(WHAT NEEDS TO BE DONE): In the forum post below, rewrite the paragraph that begins "Getting error while training" as a short list that keeps its main facts.

(EXTRACT TO READ):
FasterRCNN TLT V3 error while training

Getting error while training fasterrcnn tltv3 with efficientnet backbone.

train_spec.txt

# Copyright (c) 2017-2020, NVIDIA CORPORATION.  All rights reserved.
random_seed: 42
enc_key: '$KEY'
verbose: True
model_config {
input_image_config {
image_type: RGB
image_channel_order: 'bgr'
size_height_width {
height: 960
width: 1760
}
    image_channel_mean {
        key: 'b'
        value: 103.939
}
    image_channel_mean {
        key: 'g'
        value: 116.779
}
    image_channel_mean {
        key: 'r'
        value: 123.68
}
image_scaling_factor: 1.0
max_objects_num_per_image: 1000
}
arch: "efficientnet:b0"
anchor_box_config {
scale: 6.0
scale: 16.0
scale: 28.0
#scale: 48.0
#scale: 128.0
ratio: 1.0
ratio: 0.5
ratio: 2.0
}
freeze_bn: True
roi_mini_batch: 256
rpn_stride: 16
use_bias: False
roi_pooling_config {
pool_size: 7
pool_size_2x: False
}
activation {
    activation_type: "relu"

(PROVIDED MATERIAL):
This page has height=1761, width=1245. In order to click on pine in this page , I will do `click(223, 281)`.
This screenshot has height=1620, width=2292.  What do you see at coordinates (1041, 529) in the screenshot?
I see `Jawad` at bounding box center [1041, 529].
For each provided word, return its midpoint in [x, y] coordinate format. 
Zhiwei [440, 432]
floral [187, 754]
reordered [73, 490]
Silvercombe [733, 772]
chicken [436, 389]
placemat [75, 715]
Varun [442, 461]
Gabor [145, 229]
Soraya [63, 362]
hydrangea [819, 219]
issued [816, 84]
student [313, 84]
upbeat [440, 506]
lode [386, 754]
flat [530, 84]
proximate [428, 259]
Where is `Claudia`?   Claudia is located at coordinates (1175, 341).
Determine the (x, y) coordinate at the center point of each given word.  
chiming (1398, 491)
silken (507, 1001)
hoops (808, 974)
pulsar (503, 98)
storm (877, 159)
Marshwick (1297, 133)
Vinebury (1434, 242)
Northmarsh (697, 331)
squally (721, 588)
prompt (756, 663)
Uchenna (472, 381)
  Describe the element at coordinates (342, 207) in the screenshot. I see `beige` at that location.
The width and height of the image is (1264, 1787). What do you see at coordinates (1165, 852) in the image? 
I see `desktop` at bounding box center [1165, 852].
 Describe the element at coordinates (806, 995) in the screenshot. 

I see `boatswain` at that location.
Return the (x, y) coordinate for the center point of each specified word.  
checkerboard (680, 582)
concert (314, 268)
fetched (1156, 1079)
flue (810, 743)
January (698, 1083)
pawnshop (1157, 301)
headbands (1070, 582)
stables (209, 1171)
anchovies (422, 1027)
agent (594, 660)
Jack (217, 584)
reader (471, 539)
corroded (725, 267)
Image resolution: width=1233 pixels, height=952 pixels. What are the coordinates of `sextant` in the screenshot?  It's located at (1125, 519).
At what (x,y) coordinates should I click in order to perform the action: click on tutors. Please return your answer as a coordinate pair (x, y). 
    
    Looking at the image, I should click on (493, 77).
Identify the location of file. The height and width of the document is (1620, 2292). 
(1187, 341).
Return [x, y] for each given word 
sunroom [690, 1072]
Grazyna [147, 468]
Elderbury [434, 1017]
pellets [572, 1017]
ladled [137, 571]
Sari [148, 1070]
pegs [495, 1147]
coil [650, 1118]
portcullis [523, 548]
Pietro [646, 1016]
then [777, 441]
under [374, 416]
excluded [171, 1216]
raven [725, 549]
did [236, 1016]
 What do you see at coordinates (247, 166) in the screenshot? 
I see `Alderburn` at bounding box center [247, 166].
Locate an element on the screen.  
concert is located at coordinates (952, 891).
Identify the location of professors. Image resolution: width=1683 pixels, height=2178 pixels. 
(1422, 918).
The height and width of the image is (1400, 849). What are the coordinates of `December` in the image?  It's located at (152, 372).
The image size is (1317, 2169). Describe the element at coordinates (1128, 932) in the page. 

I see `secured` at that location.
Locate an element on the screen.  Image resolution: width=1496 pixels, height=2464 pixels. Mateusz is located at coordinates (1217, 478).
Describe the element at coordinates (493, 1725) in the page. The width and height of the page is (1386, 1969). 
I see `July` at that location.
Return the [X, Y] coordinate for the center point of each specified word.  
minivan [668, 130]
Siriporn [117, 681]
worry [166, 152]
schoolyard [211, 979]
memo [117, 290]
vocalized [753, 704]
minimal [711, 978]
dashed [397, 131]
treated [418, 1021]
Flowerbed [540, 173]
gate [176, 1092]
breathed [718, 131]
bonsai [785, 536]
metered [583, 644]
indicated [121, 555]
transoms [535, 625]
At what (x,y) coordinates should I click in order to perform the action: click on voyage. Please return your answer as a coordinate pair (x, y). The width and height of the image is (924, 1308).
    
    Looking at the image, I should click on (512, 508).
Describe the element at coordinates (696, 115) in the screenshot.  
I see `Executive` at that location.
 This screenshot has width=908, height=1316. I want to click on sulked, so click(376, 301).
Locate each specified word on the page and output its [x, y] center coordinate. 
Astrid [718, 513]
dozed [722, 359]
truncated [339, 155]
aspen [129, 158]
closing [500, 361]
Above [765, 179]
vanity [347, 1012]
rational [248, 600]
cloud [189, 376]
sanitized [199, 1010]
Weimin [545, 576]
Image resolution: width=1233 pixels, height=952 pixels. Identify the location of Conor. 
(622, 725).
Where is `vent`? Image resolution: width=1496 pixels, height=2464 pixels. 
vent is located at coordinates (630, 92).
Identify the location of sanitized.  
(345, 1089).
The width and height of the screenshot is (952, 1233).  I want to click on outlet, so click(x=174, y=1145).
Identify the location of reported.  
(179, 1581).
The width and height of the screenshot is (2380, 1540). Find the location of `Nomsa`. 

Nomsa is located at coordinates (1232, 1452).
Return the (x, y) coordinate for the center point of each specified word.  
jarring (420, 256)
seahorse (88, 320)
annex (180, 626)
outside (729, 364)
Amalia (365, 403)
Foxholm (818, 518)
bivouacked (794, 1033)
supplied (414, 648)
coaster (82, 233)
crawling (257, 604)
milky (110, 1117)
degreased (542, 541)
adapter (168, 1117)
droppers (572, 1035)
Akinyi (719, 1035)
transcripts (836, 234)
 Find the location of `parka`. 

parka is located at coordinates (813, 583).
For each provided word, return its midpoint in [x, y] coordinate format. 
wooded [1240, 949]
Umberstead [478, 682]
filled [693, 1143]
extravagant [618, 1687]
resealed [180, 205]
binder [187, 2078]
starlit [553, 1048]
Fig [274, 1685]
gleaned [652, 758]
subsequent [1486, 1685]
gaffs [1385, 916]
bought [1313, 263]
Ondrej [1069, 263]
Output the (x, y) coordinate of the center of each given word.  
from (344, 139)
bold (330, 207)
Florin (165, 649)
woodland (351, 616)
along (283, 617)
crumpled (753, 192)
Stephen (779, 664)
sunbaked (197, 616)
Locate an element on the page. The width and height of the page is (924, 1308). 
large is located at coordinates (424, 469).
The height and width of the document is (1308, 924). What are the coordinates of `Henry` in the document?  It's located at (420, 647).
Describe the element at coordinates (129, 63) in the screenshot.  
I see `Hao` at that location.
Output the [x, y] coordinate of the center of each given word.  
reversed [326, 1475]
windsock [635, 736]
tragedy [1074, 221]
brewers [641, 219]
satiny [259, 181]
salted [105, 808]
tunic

(EXPECTED OUTPUT):
- Problem: an error occurs during training
- Model: Faster R-CNN
- Toolkit version: TLT v3
- Backbone: EfficientNet